生徒会室にとどまる事約30分。
現在の時刻は11時をさしている。
「よしっ。そろそろ行くか。」
蓮が座っていたソファーから立ち上がる。
「あ、うん!」
蓮の出してくれた甘いカフェオレを一気に飲み干し、空になったコップを机に置く。
「それ、美味かったか?」
「うんっ!!めちゃくちゃ美味かった!!!」
その答えに満足そうに笑う蓮。
『俺、こいつの笑顔好きなのかも…』
本気でそう思った。
この笑顔を見ると、こいつのした事、何でも許してしまいそうになる。
本当はもう、気付いていた。
出会って数時間しかたってない男に、俺はひかれている事を。
『でも、悔しいからぜって認めねーぞっ!!』
ブンブンと首を横に振る。
「何してんだ?行くぞ。
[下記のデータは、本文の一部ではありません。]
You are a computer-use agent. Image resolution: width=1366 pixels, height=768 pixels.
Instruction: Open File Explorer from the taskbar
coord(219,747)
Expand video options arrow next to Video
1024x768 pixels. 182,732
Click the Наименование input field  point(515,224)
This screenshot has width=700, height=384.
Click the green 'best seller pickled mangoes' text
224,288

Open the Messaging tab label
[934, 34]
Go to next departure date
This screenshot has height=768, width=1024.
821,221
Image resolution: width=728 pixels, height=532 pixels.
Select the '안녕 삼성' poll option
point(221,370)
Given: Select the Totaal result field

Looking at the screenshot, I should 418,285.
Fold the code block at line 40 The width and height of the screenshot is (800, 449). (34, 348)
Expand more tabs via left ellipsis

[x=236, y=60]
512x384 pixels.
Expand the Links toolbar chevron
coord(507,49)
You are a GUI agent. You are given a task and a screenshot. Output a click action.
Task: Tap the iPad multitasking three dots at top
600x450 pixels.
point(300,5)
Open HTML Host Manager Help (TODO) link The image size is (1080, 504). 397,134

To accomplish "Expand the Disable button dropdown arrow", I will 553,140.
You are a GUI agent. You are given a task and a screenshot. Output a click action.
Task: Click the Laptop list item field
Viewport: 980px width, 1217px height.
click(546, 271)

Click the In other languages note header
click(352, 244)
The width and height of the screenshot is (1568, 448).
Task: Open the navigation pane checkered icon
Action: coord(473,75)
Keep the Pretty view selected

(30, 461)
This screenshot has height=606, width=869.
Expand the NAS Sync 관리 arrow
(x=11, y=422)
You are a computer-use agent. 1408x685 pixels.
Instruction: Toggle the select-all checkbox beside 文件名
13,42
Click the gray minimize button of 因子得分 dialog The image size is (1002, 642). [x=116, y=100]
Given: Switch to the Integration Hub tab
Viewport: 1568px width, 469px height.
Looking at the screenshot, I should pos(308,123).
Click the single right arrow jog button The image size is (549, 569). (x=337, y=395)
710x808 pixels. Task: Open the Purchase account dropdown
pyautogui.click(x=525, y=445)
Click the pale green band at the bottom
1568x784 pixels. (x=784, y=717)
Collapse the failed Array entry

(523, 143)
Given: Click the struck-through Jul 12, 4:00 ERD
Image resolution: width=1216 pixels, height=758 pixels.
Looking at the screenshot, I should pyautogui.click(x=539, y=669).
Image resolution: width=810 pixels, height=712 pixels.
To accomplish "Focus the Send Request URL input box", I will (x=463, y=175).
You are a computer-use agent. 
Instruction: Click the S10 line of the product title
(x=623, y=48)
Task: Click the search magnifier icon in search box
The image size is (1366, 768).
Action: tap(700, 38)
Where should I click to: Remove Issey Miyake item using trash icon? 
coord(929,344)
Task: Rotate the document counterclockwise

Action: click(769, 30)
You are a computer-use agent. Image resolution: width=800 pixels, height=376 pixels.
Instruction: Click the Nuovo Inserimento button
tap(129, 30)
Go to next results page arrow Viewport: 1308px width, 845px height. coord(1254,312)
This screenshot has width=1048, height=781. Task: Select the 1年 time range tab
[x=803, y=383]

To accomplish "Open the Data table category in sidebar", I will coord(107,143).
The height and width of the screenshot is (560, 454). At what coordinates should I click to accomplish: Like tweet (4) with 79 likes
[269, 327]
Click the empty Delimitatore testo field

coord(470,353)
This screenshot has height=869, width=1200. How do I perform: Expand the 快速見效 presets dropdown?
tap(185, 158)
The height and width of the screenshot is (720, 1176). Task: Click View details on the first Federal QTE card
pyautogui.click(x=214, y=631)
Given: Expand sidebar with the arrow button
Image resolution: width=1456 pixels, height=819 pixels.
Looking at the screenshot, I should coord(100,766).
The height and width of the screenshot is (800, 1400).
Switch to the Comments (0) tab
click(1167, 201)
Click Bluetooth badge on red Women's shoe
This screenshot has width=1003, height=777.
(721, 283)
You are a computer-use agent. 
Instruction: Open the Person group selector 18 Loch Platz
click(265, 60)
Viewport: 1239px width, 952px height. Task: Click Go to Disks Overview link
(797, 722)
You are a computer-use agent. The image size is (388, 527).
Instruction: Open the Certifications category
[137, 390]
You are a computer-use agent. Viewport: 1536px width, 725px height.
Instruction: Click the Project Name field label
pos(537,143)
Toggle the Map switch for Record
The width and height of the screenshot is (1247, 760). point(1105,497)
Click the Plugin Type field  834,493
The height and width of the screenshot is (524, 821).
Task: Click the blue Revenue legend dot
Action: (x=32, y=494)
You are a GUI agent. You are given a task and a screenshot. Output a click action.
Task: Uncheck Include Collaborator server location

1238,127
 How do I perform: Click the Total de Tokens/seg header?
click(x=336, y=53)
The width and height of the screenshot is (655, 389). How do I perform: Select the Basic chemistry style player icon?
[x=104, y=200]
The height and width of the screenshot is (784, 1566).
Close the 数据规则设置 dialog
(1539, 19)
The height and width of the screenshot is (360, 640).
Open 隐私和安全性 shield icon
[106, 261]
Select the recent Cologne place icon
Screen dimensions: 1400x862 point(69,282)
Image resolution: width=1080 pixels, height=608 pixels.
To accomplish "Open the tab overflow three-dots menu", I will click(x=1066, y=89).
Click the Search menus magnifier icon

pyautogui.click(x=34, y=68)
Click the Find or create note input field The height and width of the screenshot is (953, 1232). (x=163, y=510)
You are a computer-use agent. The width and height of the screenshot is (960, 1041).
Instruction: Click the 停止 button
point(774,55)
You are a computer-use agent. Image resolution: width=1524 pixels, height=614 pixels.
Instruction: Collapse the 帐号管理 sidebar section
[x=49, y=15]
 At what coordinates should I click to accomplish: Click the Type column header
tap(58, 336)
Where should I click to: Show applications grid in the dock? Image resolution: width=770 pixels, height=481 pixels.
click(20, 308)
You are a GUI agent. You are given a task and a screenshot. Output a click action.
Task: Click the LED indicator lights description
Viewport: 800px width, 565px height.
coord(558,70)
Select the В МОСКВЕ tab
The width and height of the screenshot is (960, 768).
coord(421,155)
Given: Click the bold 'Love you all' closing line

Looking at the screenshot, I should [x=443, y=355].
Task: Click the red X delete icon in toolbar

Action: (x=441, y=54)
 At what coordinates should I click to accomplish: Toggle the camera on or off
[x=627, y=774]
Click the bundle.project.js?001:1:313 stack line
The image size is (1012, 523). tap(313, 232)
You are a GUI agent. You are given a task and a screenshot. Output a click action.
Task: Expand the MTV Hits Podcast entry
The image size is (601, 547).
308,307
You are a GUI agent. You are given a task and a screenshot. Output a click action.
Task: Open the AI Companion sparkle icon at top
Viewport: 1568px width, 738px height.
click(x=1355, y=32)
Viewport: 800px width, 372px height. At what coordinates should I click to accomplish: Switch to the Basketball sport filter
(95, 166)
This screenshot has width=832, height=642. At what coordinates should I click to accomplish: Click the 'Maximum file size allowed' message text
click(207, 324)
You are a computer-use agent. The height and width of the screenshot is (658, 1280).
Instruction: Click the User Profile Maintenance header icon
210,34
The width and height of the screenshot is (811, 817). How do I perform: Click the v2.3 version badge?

」
おかしな行動をしている俺を少し不思議そうな目で見ながら、自然に手を差し出してくる。
「……この手、何」
「そんなのお前が一番良く分かってんだろ?」
クイクイッと手を動かす。
あーっ、もうっ!!
「分かってるよ!!」
分かってたけど一応聞いてみた俺が馬鹿でしたっ!!
「こーすりゃいーんだろっ、こーすりゃ!!」
ギュッと手を繋ぐ。
「良くできましたっ。」
蓮に頭を軽く撫でられる。
「そんなの全然嬉しくねーかんなっ!!」
「ハイハイ(笑)」
俺は一体、どれだけこの男にひかれているんだ?
“頭を撫でられる。”
たったこれだけの事で、俺の心臓は激しく動き出すんだ―――。